Et reprenant le document, il en lit les dernières lignes ainsi conçues :

« Dès à présent, toutefois, pour prix de leur peine et pour les indemniser de leurs débours, les colégataires s’attribueront chacun un des deux diamants déposés dans cette boîte, et dont la valeur est insignifiante, comparée à celle des autres pierres précieuses qu’ils sont appelés à recueillir… »

Zambuco s’est jeté sur la boîte qu’il arrache des mains de maître Antifer.

« Des diamants ! » s’écrie-t-il.

Et, en effet, il y a là deux cabochons magnifiques, pouvant valoir, — le banquier s’y connaît, — cent mille francs chacun.

« C’est toujours cela ! dit-il en prenant un des diamants, laissant l’autre à son cohéritier.

— Une goutte d’eau dans la mer ! » répond celui-ci, qui fourre le diamant dans son gousset et le document dans sa poche.

« Hé ! hé !… fait le gabarier en remuant la tête, cela devient plus sérieux que je ne pensais !… Faudra voir… faudra voir !… »

Mais Juhel se contente de lever les épaules. Quant à Saouk, il se ronge les poings à la pensée qu’il ne retrouvera jamais une occasion si favorable !

En ce qui concerne Ben-Omar, qui n’a pas eu le plus petit brillant pour sa part, malgré l’intervention que lui impose une fois de plus cette dernière notice, les traits tirés, la figure décomposée, les bras mous, les genoux infléchis, il offre l’apparence d’un sac à demi vide qui va s’aplatir sur le sol.

Il est vrai, Saouk et lui ne sont plus maintenant dans les conditions où ils se trouvaient : 1° quand ils avaient quitté Saint-Malo, ignorant qu’ils allaient à Mascate ; 2° quand ils avaient quitté Mascate, ignorant qu’ils allaient à Loango. Emporté par un regrettable mouvement, maître Antifer a laissé échapper un secret qu’il aurait dû cacher rigoureusement. Tous ont entendu l’énoncé de cette nouvelle longitude : quinze degrés onze minutes est… Tous connaissent le nom du sieur Tyrcomel, esquire, demeurant à Édimbourg, Écosse…

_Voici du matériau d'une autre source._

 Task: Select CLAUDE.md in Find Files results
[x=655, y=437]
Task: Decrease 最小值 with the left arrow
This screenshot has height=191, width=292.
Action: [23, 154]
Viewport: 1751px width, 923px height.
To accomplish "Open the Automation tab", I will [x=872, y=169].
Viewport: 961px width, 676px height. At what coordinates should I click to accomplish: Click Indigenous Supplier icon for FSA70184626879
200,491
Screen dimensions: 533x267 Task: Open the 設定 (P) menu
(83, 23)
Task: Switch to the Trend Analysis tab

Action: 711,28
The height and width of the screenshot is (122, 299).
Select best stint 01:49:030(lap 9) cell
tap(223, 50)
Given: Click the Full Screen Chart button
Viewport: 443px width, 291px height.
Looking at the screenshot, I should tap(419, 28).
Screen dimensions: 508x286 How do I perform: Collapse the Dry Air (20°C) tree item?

On peut être certain, qu’à défaut de Ben-Omar, Saouk a déjà gravé ces chiffres et cette adresse dans sa mémoire, en attendant qu’il puisse les inscrire sur son carnet. Aussi maître Antifer et le banquier Zambuco auront-ils grand soin de ne perdre de vue ni le notaire ni son clerc à moustaches, et ne se laisseront-ils pas devancer par eux dans la seconde capitale de la Grande-Bretagne.

Sans doute, il y avait lieu de croire que Saouk n’a pas compris, puisqu’il ne sait pas le français, mais il n’était pas douteux que Ben-Omar lui révélerait ce secret.

Et d’ailleurs, Juhel n’est pas sans avoir remarqué que Nazim n’a point dissimulé un sentiment de curiosité satisfaite, lorsque les chiffres de la longitude et le nom de Tyrcomel se sont si imprudemment échappés des lèvres de maître Antifer.

Après tout, qu’importe ! Ce serait insensé, à son avis, de se soumettre, une troisième fois, aux fantaisies posthumes de Kamylk-Pacha. Ce qu’il faut faire, c’est revenir à Loango et profiter du premier bâtiment de passage pour rentrer dans la bonne ville de Saint-Malo…

Telle est la sage et logique proposition que Juhel communique à son oncle.

« Jamais !… répond maître Antifer. Le pacha nous envoie en Écosse, nous irons en Écosse, et dusse-je consacrer le restant de ma vie à faire des recherches…

— Ma sœur Talisma vous aime trop pour ne pas vous attendre, fût-ce dix ans !… ajoute le banquier.

— Diable ! pense Gildas Trégomain. Cette demoiselle approcherait alors de la soixantaine ! »

Toutes observations sont inutiles. Maître Antifer a pris son parti. Il continuera de courir après le trésor. Et, pourtant, l’héritage du riche Égyptien sera réduit de la moitié au tiers pour chacun, grâce à la participation du sieur Tyrcomel !…

Eh bien, Énogate se contentera d’épouser un comte, et Juhel une comtesse !

  1. M. Garner, naturaliste américain, est allé étudier sur place la langue simienne, et s’est imposé de vivre, pendant quelques mois dans les forêts de la Guinée, de la vie des singes.